Subject: Paid vs. unpaid internships
From: John Gear <catalyst -at- PACIFIER -dot- COM>
Date: Sun, 3 Dec 1995 21:38:00 PST

someone wrote:

> <snip>
> If an internship is required for graduation, and it should be, there is no
> requirement the employer pays the student. The student is there part-time
> for a limited length of time to get experience, to see the real world (as
> it were), to see how actual procedures vary/do not vary from what is being
> tought in ivory towers.
> <snip>

Bunk. If we want technical communications to be viewed as a profession than
we should think of it that way ourselves and refuse to cooperate with this scam.

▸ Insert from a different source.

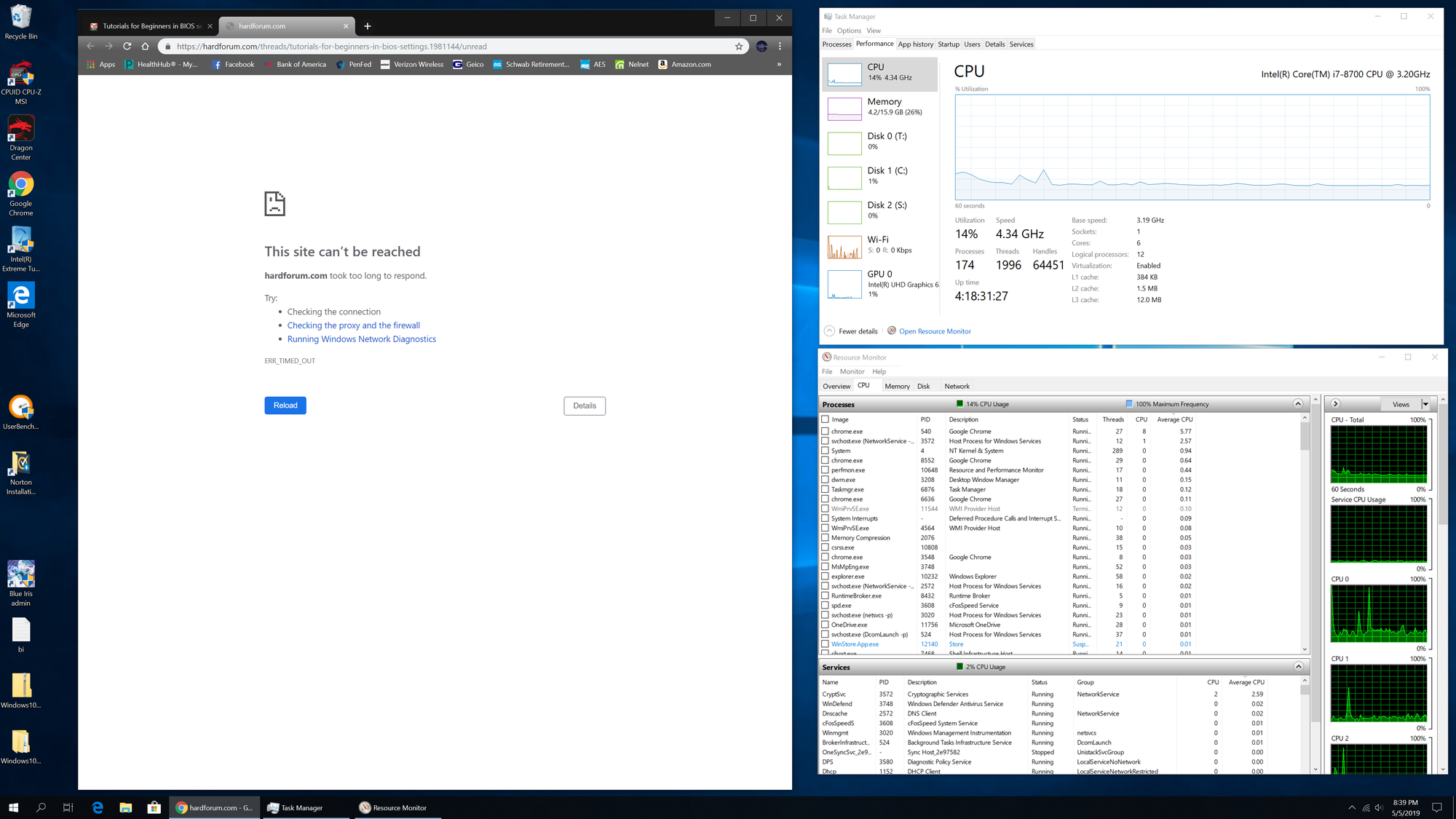
Task: Collapse the Services section chevron
Action: point(1297,667)
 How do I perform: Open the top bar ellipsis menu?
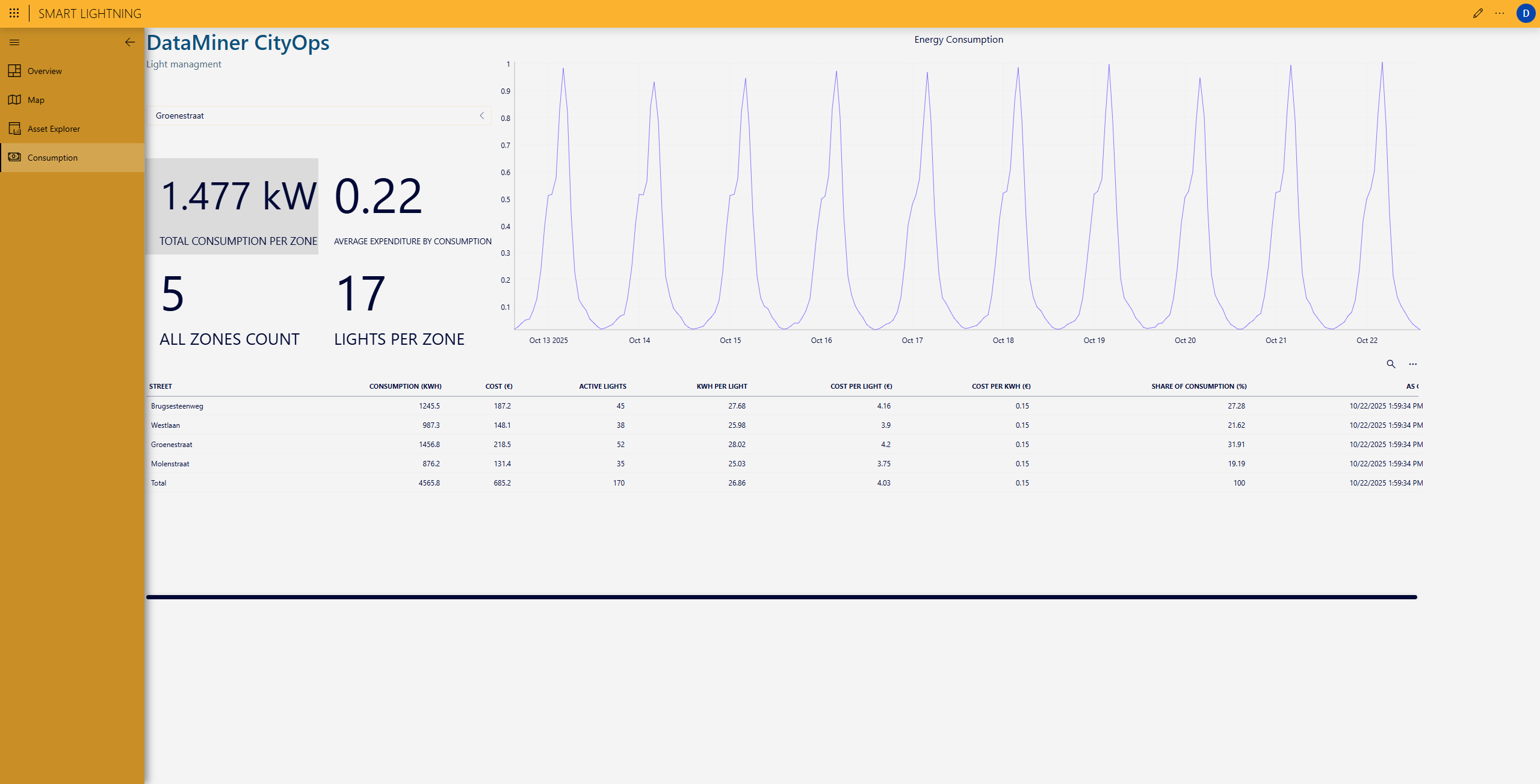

I always go back to my university days when I, as an engineering student,
was offered a wide array of paid interships (co-op experiences as they were
called). The idea that I would *pay* tuition for the privilege of working
for nothing was (and is) never entertained. And any suggestion that I was
more valuable to a firm than a tech writing intern is incorrect--any bright
tech writing intern had a better grasp of his or her tools than I did of
mine and could produce salable work much faster than I did.

Yet, in my wife's field, unpaid internships are the norm; there are
exceptions but they are just that. In fact, a little digging shows that it
is only in three traditionally female-dominated fields are unpaid
internships the norm: teaching ("student teaching"), nursing, and social
work. This says more about the way we value work than it does about the
work. In the U.S., employers tend to reduce the salary scales when women
dominate the field.

IMO, we, if we want to make a profession out of our trade, we must stop
cooperating in this enterprise. Unpaid internships, while no doubt of some
value to those who get them, serve mainly to depress the salary scale for
professionals and weed out deserving students who cannot afford to pay for
the privilege of making money for some company or other. And it sends the
message to the corporations "hiring" these interns that this is *not*
anything worth paying too much for.

I wonder also about the legal justification for unpaid internships.
Employers who would otherwise be required to pay at least minimum wage get
to call it "internship" and pay nothing if there's a school in the picture
somewhere . . . why is that?

As for the people who say there would be no internships in tech comm if
companies had to pay I say fine. There is a given amount of work in tech
comm, some discretionary, some not. Any work that can be skipped if the
company had to pay for it should not be done. And if it needs to be done
then the company will pay to have it done. I would rather reduce people's
opportunities to work for nothing than I would to reduce the opportunities
to earn a living wage, which is the result of the current "internship" scam.
John Gear (catalyst -at- pacifier -dot- com)

The Bill of Rights--The Original Contract with America
Accept no substitutes. Beware of imitations. Insist on the genuine articles.